● **Exercise prompt**:
Your task is to gather the lines below that hold the string "will".

Start of Source material

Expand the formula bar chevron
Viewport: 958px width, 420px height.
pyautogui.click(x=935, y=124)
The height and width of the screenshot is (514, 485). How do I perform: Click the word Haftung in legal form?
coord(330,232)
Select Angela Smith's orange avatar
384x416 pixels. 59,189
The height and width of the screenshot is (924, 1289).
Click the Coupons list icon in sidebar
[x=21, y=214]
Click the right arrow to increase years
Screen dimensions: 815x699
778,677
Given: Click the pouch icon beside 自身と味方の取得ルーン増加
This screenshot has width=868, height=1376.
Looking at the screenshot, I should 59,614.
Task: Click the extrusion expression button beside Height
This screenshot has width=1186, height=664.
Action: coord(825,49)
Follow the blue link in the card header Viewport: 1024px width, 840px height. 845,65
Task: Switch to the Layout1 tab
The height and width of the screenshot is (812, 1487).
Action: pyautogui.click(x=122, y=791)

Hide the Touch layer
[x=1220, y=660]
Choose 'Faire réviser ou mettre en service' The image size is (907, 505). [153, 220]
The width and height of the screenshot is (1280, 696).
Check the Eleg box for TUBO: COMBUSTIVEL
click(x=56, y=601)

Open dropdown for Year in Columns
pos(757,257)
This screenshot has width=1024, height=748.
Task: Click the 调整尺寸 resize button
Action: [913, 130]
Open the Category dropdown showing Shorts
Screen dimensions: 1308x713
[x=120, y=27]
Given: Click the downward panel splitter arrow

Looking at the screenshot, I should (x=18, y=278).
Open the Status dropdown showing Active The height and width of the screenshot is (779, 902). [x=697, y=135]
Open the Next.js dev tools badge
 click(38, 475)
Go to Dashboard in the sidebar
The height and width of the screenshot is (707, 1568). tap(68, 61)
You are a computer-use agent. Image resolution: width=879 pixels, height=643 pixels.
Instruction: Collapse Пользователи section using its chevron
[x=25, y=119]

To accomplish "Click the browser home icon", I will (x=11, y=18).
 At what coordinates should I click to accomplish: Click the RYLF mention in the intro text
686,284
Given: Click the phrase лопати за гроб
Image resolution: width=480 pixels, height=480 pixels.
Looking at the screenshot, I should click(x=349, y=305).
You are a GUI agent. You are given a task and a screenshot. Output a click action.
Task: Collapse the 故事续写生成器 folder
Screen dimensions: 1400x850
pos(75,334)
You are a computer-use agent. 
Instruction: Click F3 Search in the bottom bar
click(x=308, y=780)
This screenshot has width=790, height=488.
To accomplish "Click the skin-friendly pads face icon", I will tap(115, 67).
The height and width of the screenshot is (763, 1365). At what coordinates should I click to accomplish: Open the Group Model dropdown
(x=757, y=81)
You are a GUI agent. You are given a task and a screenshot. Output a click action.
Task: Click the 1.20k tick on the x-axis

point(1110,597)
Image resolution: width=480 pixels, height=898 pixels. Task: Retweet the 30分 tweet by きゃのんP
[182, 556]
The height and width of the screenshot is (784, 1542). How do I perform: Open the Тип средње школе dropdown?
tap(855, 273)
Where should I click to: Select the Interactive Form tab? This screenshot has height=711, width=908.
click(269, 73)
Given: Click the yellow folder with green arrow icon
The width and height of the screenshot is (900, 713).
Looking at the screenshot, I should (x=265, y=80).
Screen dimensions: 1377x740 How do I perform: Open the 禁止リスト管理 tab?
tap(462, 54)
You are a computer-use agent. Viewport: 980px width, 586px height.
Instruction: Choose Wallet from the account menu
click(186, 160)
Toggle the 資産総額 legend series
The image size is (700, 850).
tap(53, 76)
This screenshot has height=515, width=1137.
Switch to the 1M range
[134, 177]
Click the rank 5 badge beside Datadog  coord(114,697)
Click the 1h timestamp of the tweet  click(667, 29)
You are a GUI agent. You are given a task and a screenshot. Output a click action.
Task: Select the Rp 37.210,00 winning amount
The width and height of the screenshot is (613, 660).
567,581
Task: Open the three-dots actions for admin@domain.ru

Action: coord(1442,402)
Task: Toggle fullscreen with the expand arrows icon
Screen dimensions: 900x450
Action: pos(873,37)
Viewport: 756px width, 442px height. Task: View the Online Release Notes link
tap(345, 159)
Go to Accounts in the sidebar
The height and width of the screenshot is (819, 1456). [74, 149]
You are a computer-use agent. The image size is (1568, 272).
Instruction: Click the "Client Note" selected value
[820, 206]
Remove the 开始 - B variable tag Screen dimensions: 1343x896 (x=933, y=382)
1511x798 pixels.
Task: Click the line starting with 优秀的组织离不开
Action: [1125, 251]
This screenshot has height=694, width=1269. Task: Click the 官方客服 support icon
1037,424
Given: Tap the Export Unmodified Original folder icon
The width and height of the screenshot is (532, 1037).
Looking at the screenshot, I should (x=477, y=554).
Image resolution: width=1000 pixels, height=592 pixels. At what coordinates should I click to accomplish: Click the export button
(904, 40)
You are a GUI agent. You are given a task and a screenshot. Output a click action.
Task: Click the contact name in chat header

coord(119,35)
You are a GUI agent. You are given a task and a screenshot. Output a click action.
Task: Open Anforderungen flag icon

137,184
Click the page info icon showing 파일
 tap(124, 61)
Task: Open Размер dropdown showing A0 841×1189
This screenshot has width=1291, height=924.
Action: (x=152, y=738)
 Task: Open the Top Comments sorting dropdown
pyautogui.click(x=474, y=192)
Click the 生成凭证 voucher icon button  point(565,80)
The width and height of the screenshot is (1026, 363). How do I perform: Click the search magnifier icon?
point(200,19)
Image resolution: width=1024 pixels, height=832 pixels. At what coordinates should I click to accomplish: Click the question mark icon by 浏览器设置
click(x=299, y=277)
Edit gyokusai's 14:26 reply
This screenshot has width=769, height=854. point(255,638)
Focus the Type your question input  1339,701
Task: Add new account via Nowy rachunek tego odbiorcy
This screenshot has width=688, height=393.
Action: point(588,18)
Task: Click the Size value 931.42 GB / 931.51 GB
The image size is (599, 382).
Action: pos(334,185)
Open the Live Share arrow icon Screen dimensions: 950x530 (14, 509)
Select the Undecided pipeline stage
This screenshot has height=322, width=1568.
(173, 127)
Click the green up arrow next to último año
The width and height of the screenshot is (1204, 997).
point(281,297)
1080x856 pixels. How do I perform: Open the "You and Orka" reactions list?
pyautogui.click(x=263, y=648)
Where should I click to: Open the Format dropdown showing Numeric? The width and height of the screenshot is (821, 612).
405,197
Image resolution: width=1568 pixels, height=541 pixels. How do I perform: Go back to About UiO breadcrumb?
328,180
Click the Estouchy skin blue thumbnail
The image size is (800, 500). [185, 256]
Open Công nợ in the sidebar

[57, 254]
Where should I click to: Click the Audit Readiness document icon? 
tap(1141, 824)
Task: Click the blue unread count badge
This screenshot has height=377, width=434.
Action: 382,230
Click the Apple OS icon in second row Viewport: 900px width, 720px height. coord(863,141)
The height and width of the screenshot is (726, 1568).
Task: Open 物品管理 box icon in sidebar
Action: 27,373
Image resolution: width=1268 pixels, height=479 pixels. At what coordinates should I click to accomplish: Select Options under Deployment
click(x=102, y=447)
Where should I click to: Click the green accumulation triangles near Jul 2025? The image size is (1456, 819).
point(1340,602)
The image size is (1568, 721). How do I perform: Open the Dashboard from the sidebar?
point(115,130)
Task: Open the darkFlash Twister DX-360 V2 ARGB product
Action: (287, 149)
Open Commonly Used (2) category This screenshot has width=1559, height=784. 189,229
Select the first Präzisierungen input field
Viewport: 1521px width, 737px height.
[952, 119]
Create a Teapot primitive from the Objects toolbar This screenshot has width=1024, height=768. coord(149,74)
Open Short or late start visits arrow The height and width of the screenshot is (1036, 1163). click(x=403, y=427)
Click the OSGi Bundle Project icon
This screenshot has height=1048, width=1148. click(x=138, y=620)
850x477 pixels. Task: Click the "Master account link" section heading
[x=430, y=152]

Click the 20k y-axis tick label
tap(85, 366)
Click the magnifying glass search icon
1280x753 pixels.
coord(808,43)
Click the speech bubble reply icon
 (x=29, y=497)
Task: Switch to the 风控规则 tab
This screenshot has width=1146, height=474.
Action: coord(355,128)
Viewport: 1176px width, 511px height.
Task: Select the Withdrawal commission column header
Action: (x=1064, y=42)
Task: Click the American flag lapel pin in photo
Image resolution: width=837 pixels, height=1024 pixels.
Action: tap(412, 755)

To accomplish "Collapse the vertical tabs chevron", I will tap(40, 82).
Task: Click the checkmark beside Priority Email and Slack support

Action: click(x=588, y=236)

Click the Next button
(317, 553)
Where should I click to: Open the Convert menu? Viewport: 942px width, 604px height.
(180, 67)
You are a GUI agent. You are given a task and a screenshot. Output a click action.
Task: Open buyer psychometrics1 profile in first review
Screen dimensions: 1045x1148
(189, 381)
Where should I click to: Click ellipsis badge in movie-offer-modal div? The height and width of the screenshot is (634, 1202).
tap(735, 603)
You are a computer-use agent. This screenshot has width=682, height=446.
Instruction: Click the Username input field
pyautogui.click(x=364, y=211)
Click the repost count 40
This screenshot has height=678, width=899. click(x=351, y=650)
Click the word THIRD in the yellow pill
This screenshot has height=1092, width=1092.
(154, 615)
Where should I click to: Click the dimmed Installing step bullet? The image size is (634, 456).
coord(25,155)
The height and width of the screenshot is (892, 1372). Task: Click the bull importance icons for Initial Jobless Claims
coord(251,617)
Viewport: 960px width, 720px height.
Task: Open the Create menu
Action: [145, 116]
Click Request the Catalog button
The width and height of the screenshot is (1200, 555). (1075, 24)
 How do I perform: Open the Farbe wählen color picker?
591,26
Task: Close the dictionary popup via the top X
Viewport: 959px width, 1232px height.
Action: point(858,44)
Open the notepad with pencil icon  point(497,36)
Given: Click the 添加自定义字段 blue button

End of Source material

● **Solution to the problem**:
To accomplish "Click the browser home icon", I will (x=11, y=18).
To accomplish "Click the skin-friendly pads face icon", I will tap(115, 67).
To accomplish "Collapse the vertical tabs chevron", I will tap(40, 82).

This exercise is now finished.